Bonamy Price (22 May 18078 January 1888) was a British political economist.

Biography
Price was born at Saint Peter Port, Guernsey, where he lived until age 14, when he left Guernsey and entered the tutelage of Reverend Charles Bradley in High Wycombe. He entered at Worcester College, Oxford, in 1825, where he received double first in classics in 1829. During his time at Worcester College, he was occasionally studied under Thomas Arnold, at Laleham; who went on to become head master of Rugby School, and offered Price a role as assistant master of mathematics at the school, where he remained from 1830 until 1850. Price married Lydia Rose, daughter of Joseph Rose who was the vicar at Rothley, on 18 December 1934.
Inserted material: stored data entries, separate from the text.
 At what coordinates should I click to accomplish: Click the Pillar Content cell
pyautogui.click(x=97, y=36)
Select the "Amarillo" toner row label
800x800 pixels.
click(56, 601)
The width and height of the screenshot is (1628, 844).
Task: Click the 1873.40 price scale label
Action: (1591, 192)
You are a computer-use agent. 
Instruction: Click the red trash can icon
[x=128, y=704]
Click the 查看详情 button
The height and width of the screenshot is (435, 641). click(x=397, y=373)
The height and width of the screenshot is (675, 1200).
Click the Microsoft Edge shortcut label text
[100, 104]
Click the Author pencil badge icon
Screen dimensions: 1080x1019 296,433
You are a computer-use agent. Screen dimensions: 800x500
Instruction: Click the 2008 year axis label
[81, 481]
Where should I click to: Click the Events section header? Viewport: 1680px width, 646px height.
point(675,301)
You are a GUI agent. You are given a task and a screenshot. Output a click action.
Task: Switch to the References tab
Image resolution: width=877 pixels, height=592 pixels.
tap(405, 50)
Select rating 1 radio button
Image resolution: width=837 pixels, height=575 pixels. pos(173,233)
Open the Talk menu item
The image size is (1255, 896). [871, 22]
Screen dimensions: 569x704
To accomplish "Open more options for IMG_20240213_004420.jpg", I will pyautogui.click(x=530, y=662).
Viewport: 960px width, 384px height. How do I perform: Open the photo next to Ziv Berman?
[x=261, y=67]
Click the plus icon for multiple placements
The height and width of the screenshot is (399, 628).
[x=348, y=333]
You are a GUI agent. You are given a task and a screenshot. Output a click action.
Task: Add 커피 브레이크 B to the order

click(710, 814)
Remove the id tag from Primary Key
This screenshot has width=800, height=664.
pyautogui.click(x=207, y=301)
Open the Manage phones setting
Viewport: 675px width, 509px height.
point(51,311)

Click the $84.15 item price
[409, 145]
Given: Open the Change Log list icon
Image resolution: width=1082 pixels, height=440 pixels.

In 1868 Price was elected Drummond Professor of Political Economy at Oxford, and was thrice re-elected to the post, which he held till his death. U.S. Senator from Missouri Carl Schurz quoted extensively from one of Price's treatises during his Senate speech of 14 January 1874. He was in charge of Economics Department at the 1878 National Association for the Promotion of Social Science congress at Cheltenham, as well as the 1882 congress at Nottingham. In 1883 he was elected an honorary fellow of his college. In addition to his professorial work, he was in much request as a popular lecturer on political economy.  Price was also a member of Royal Commission on Agricultural Depression & Commission on the Depression of Trade and Commerce.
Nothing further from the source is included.